Gilbert Tosetti

Personal information
- Full name: Gilbert Tosetti
- Born: 1 August 1879 Bromley, Kent, England
- Died: 16 April 1923 (aged 43) Eldoret, Kenya
- Batting: Right-handed
- Bowling: Right-arm medium

Domestic team information
- 1898–1905: Essex

Career statistics
| Competition | First-class |
| Matches | 41 |
| Runs scored | 1,054 |
| Batting average | 18.49 |
| 100s/50s | 1/2 |
| Top score | 132* |
| Balls bowled | 1,764 |
| Wickets | 16 |
| Bowling average | 55.68 |
| 5 wickets in innings | – |
| 10 wickets in match | – |
| Best bowling | 3/67 |
| Catches/stumpings | 15/– |
- Source: Cricinfo, 25 February 2012

= Gilbert Tosetti =

English cricketer

Gilbert Tosetti (1 August 1879 - 16 April 1923) was an English cricketer. Tosetti was a right-handed batsman who bowled right-arm medium pace. He was born at Bromley, Kent.

Tosetti made his first-class debut for Essex against Oxford University in 1898. He played first-class cricket for Essex from 1898 to 1905, making 41 appearances, the last of which came against Nottinghamshire in the 1905 County Championship. In his 41 first-class appearances, Tosetti scored 1,054 runs at an average of 18.49, with a high score of 132 not out.

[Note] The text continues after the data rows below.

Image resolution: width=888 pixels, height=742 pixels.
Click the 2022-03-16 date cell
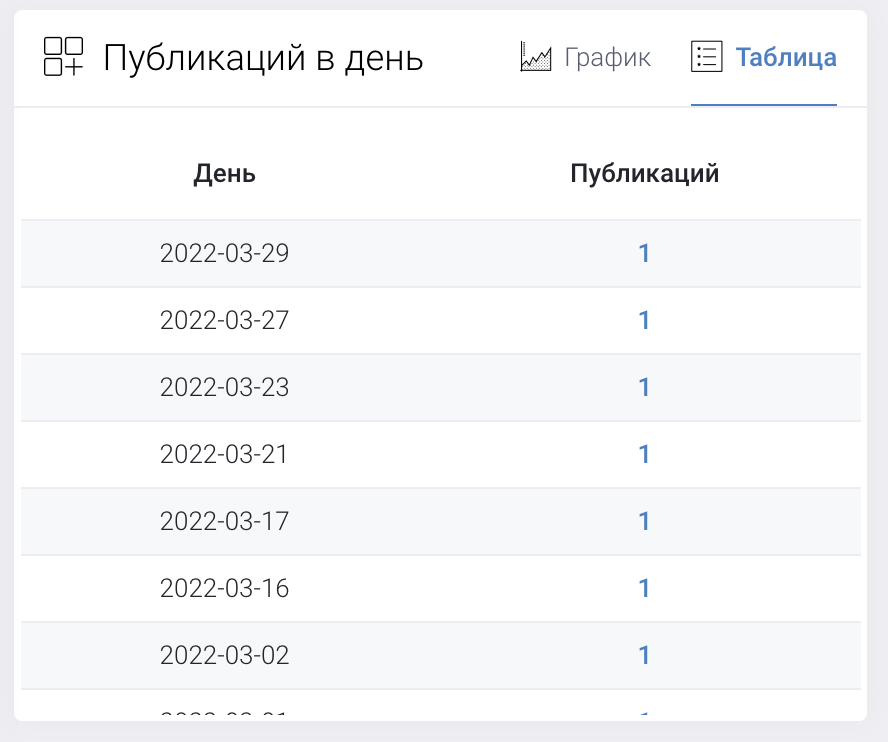pyautogui.click(x=224, y=589)
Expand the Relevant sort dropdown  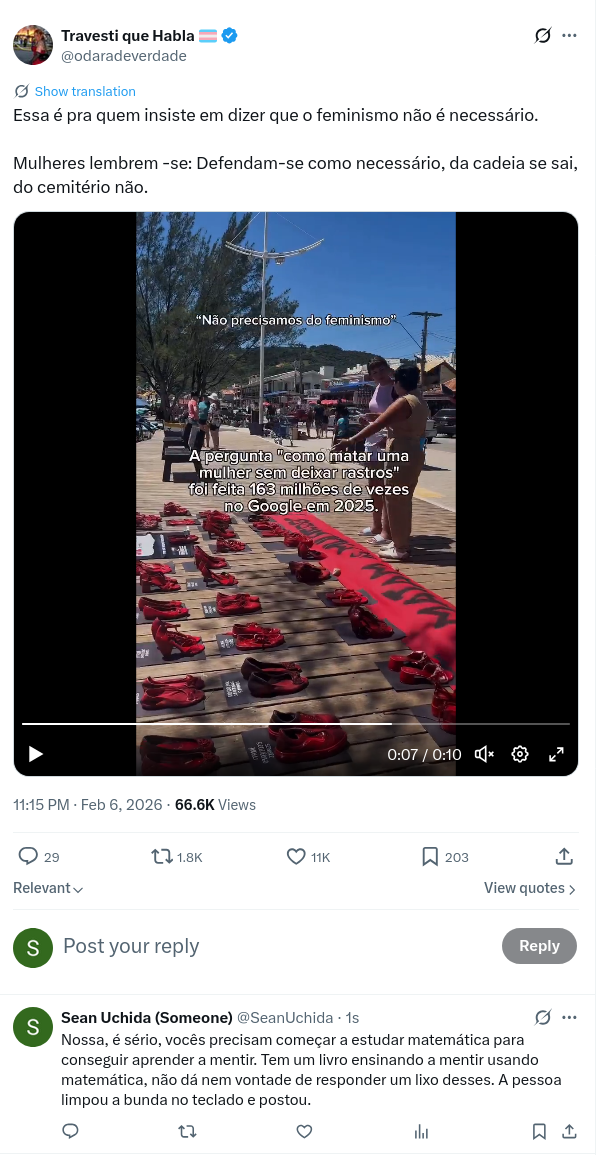point(48,888)
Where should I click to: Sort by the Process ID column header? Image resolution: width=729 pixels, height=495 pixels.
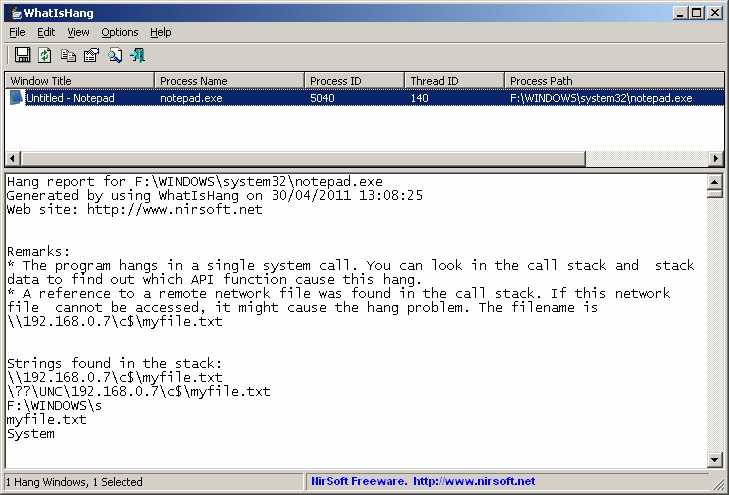pyautogui.click(x=354, y=80)
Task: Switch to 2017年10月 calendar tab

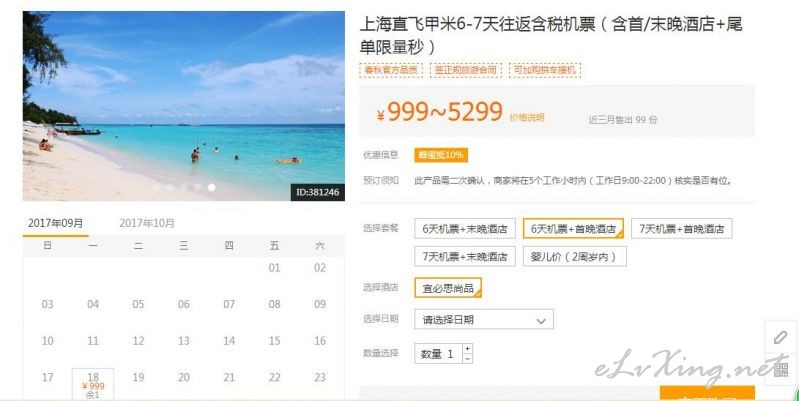Action: click(x=147, y=223)
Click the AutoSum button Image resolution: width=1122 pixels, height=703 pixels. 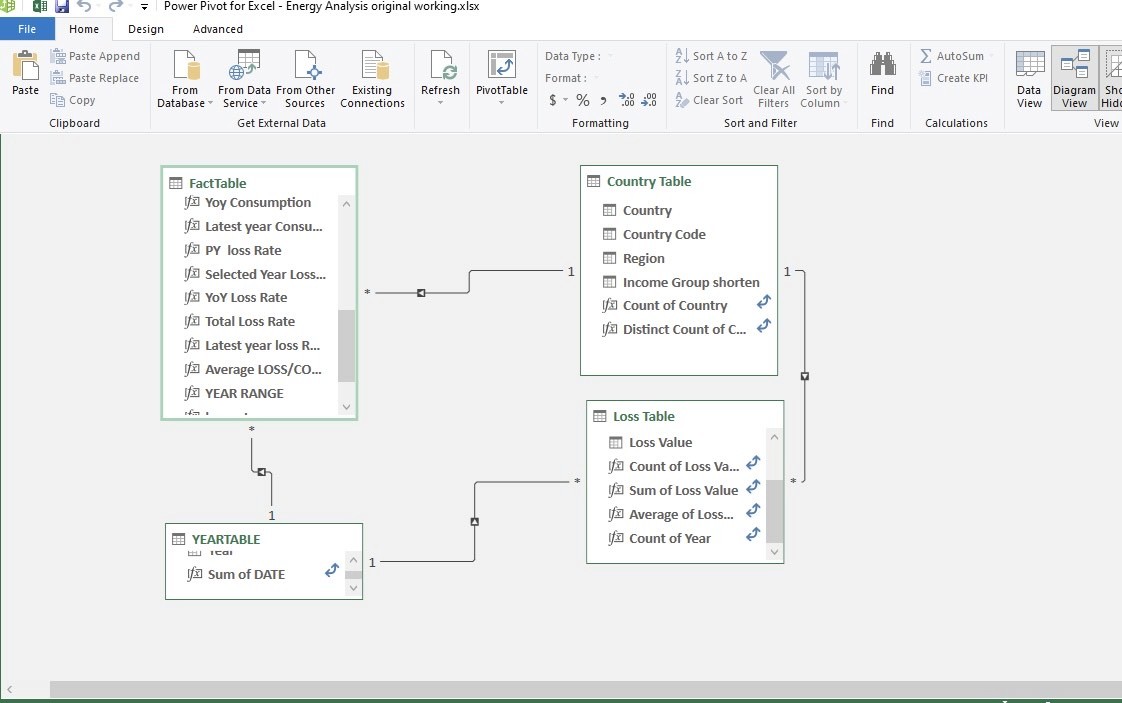click(x=952, y=56)
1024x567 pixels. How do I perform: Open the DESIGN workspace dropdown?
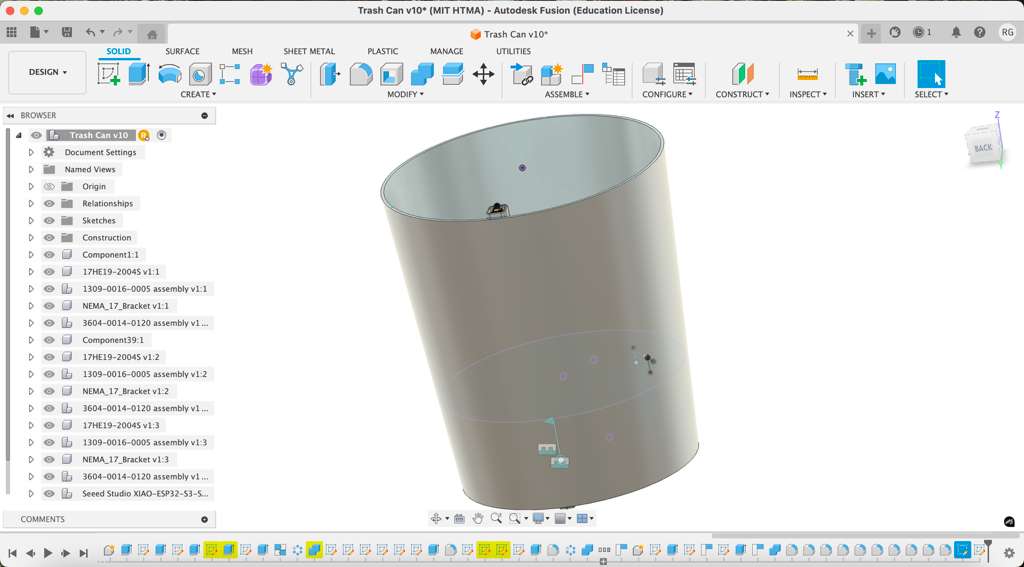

This score, which was his only first-class century, came against Lancashire in 1902. With the ball, he took 16 wickets at a bowling average of 55.68, with best figures of 3/67.

His brother, the Military Cross recipient Major Douglas Tosetti, was killed in action in 1918 during World War I. Tosetti died at Eldoret in Kenya on 16 April 1923.